TASK DESCRIPTION
Give every entry again, word for word.

EXCERPTED RECORDS
........

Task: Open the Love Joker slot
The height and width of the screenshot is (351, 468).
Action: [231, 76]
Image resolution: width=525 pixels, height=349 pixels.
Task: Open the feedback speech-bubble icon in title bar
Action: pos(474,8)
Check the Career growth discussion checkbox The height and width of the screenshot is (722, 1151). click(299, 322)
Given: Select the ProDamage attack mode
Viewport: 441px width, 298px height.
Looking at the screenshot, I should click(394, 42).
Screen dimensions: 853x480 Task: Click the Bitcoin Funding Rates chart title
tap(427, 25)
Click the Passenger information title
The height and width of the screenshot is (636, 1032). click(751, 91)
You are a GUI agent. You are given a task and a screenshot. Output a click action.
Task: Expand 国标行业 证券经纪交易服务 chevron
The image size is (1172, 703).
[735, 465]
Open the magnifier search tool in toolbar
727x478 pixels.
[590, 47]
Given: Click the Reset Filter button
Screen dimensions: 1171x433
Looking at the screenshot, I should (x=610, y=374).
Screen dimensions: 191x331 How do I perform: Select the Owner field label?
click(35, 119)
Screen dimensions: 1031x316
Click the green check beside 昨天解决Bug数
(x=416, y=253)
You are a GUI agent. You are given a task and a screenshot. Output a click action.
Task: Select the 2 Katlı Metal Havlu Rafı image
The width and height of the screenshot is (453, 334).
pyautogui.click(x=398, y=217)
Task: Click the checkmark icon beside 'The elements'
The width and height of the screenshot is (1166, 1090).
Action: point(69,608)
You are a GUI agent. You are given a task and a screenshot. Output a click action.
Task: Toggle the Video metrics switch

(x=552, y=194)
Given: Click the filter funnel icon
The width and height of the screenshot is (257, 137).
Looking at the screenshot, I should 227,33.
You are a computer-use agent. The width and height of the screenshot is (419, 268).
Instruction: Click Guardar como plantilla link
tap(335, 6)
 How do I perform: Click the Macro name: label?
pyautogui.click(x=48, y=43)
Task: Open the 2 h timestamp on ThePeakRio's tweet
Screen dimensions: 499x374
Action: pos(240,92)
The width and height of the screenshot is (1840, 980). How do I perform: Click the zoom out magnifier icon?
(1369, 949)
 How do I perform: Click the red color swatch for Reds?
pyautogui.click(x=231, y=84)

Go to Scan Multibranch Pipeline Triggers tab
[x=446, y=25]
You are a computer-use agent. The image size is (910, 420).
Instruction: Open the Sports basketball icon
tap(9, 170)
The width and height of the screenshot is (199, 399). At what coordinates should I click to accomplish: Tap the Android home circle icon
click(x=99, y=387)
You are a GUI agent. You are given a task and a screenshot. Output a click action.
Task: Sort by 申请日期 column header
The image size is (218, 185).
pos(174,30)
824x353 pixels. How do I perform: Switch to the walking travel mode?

........

ANSWER BOX
Task: Open the Love Joker slot
The height and width of the screenshot is (351, 468).
Action: [231, 76]
Image resolution: width=525 pixels, height=349 pixels.
Task: Open the feedback speech-bubble icon in title bar
Action: pos(474,8)
Check the Career growth discussion checkbox The height and width of the screenshot is (722, 1151). click(299, 322)
Given: Select the ProDamage attack mode
Viewport: 441px width, 298px height.
Looking at the screenshot, I should click(394, 42).
Screen dimensions: 853x480 Task: Click the Bitcoin Funding Rates chart title
tap(427, 25)
Click the Passenger information title
The height and width of the screenshot is (636, 1032). click(751, 91)
You are a GUI agent. You are given a task and a screenshot. Output a click action.
Task: Expand 国标行业 证券经纪交易服务 chevron
The image size is (1172, 703).
[735, 465]
Open the magnifier search tool in toolbar
727x478 pixels.
[590, 47]
Given: Click the Reset Filter button
Screen dimensions: 1171x433
Looking at the screenshot, I should (x=610, y=374).
Screen dimensions: 191x331 How do I perform: Select the Owner field label?
click(35, 119)
Screen dimensions: 1031x316
Click the green check beside 昨天解决Bug数
(x=416, y=253)
You are a GUI agent. You are given a task and a screenshot. Output a click action.
Task: Select the 2 Katlı Metal Havlu Rafı image
The width and height of the screenshot is (453, 334).
pyautogui.click(x=398, y=217)
Task: Click the checkmark icon beside 'The elements'
The width and height of the screenshot is (1166, 1090).
Action: point(69,608)
You are a GUI agent. You are given a task and a screenshot. Output a click action.
Task: Toggle the Video metrics switch

(x=552, y=194)
Given: Click the filter funnel icon
The width and height of the screenshot is (257, 137).
Looking at the screenshot, I should 227,33.
You are a computer-use agent. The width and height of the screenshot is (419, 268).
Instruction: Click Guardar como plantilla link
tap(335, 6)
 How do I perform: Click the Macro name: label?
pyautogui.click(x=48, y=43)
Task: Open the 2 h timestamp on ThePeakRio's tweet
Screen dimensions: 499x374
Action: pos(240,92)
The width and height of the screenshot is (1840, 980). How do I perform: Click the zoom out magnifier icon?
(1369, 949)
 How do I perform: Click the red color swatch for Reds?
pyautogui.click(x=231, y=84)

Go to Scan Multibranch Pipeline Triggers tab
[x=446, y=25]
You are a computer-use agent. The image size is (910, 420).
Instruction: Open the Sports basketball icon
tap(9, 170)
The width and height of the screenshot is (199, 399). At what coordinates should I click to accomplish: Tap the Android home circle icon
click(x=99, y=387)
You are a GUI agent. You are given a task and a screenshot. Output a click action.
Task: Sort by 申请日期 column header
The image size is (218, 185).
pos(174,30)
824x353 pixels. How do I perform: Switch to the walking travel mode?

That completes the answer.